Milano ore 9. È alla pompa di benzina che la stangata fiscale da titolo di giornale si materializza per la prima volta nel portafoglio: 70 euro per un pieno che prima si fermava a 64. Per altri lo choc arriva compulsando le tabelle sull’età del pensionamento, scorrendo le date di un futuro da avventure nello spazio: 2025, 2030, 2035. Ci si vede sempre più vecchi, ma mai abbastanza anziani per andare a riposo. Perfino per le pensioni sociali – gli assegni per chi non ha lavoro o troppo pochi contributi – dal 2013 si alza l’età di oltre un anno. E ci si interroga su come faranno quei 65enni a sopravvivere 16 mesi in più senza redditi. E ancora la nuova Ici, che solo a sentire parlare di rivalutazione delle rendite del 60% tremano i polsi: «Quanto mai vorrà lo Stato per questa casa tutta da rifare?».

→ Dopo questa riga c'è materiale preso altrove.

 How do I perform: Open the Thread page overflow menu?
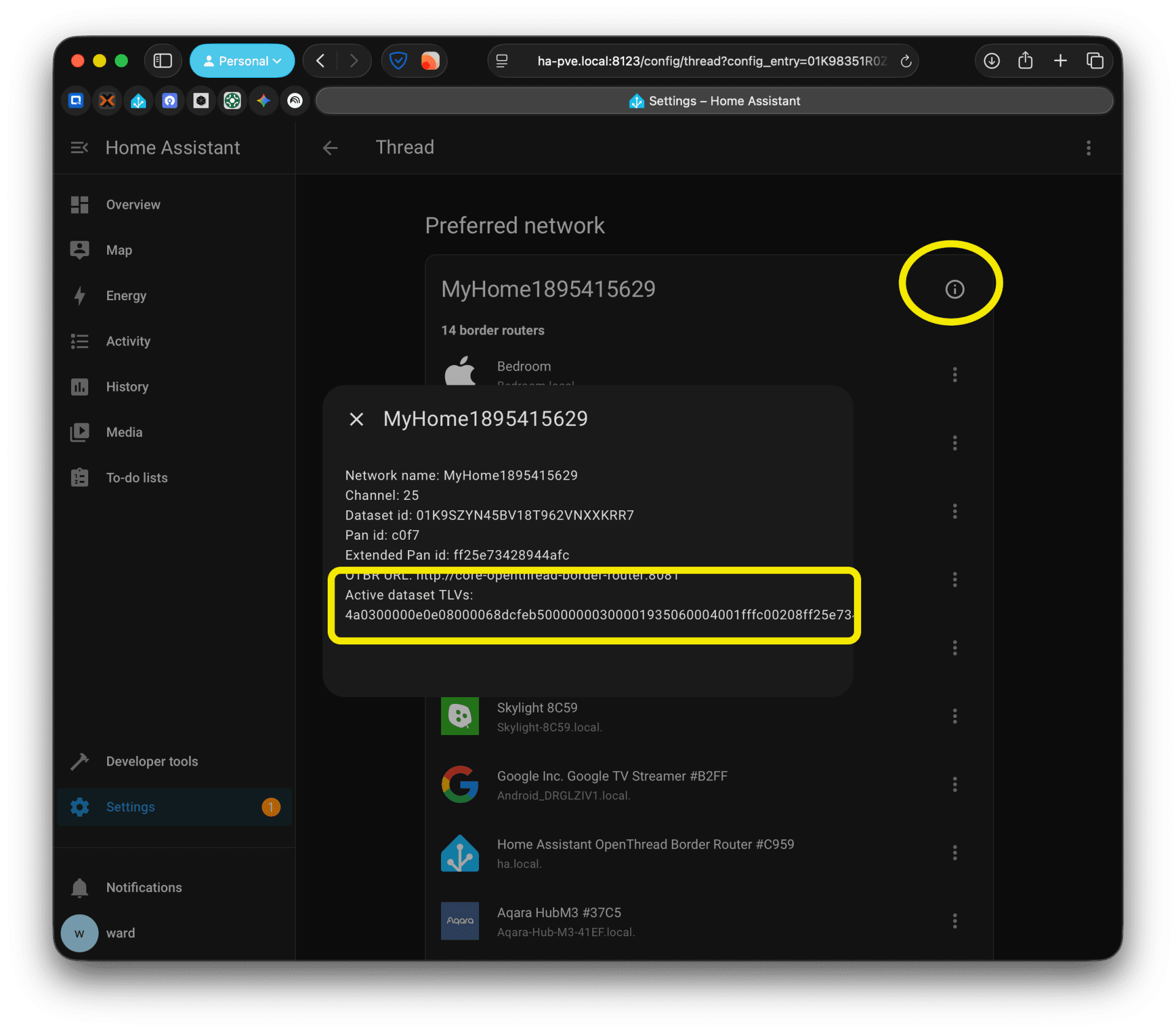pos(1088,148)
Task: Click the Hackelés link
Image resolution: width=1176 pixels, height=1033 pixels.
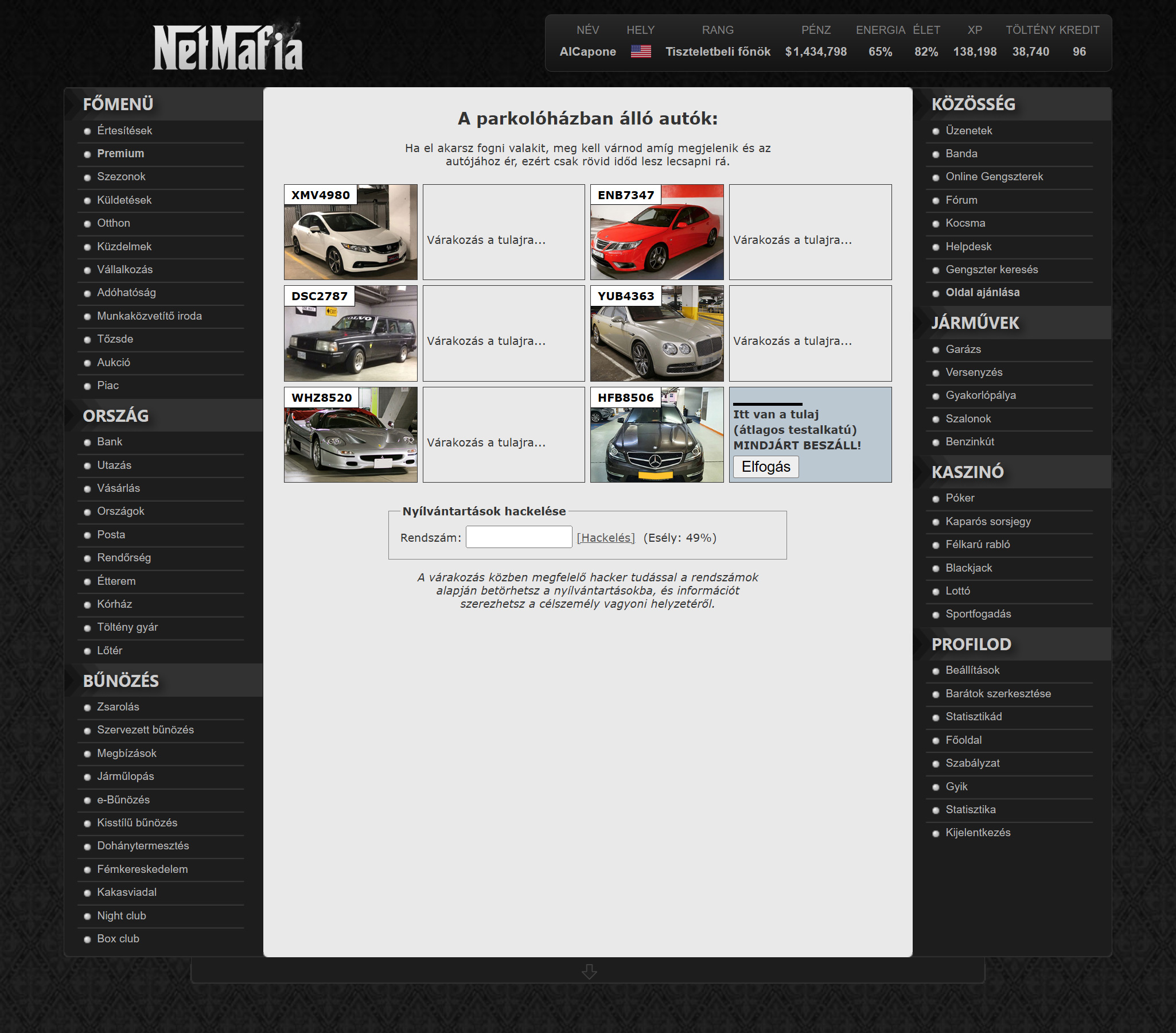Action: [605, 538]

La maxi-manovra ha fatto irruzione così nelle nostre vite, nelle nostre case. La crisi economica – che negli anni passati ha toccato nel profondo solo una parte della popolazione: quella che ha perso il lavoro o ha subìto il calo delle vendite – ora interessa tutti o quasi. Si è materializzata come difficoltà sistemica, economica e finanziaria, delle società private e soprattutto dei conti pubblici. Un’emergenza nazionale che ha richiesto terapie forti immediate. Parlare ancora di «medicina amara » appare eufemistico. Siamo alla chemioterapia: il cancro, quel misto di inadempienze nostre e speculazione altrui, ci stava divorando e doveva essere bloccato. E come la chemio questa manovra è difficile da 'digerire': provoca rigetto, fa cadere i capelli. Ma resta necessaria, da assumere assolutamente. Perché l’alternativa... è condannarsi a non avere i fondi pubblici per pagare le pensioni, in buona parte finanziate con le imposte, gli stipendi dell’amministrazione, l’accesso gratuito alle strutture sanitarie, i mezzi per andare a lavorare...
Restano però aperte almeno tre questioni tra loro correlate. La prima è che la terapia d’urto ha dei costi alti, provoca forte inflazione e avrà un impatto recessivo, se non verranno contemporaneamente prescritti 'ricostituenti' e vitamine per favorire la crescita economica. Ma questo non lo dobbiamo certo insegnare noi alla squadra di professori che sta al governo (e, infatti, già si comincia a ragionarci su...). La seconda questione riguarda la somministrazione del medicinale, che può essere meglio dosata. Senza stravolgere la cura, in Parlamento si può operare pensando che abitare in una casa da 100 metri in 2 o in 5 non è uguale. E che mille euro di pensione non sono un baluardo tale da mettere al riparo dalla crescita dei prezzi, trovando le entrate alternative da chi ne ha magari così tante da 'doverle' riporre all’estero.
La terza questione infine concerne, diciamo così, l’anamnesi e la diagnosi del male che ci attanaglia. La ricerca delle radici profonde della crisi del nostro modello di sviluppo. E che trovano nella questione demografica un aspetto decisivo, allo stesso tempo concausa e termometro dello stato di disagio in cui siamo. Il lungo inverno di nascite dal quale veniamo, il grande gelo calato sulla famiglia nell’ultimo quarto di secolo – insidiata nei valori fondanti, caricata sempre e solo di nuovi oneri e non aiutata a svilupparsi – non vanno tralasciati come un lusso che non ci si può permettere o come un tema politico che l’esecutivo tecnico non può affrontare di concerto con le grandi forze parlamentari e le realtà propositive della società civile. Proprio per l’onesta lungimiranza dimostrata da Mario Monti e dai suoi ministri ci si aspetta finalmente un saggio segnale di attenzione: oggi rimodulando il prelievo dell’Imu, e nei prossimi mesi impostando la riforma del fisco in chiave pro-famiglia.Ora che abbiamo «il migliore e più sostenibile » sistema pensionistico d’Europa è il momento di colmare l’enorme gap che ci separa dalle politiche familiari di Germania e Francia. Qualsiasi cura, infatti, anche la più efficace, non dà garanzie contro le recidive e non consente un duraturo recupero, se non si cambia anzitutto stile di vita. Questo serve per tornare in piedi.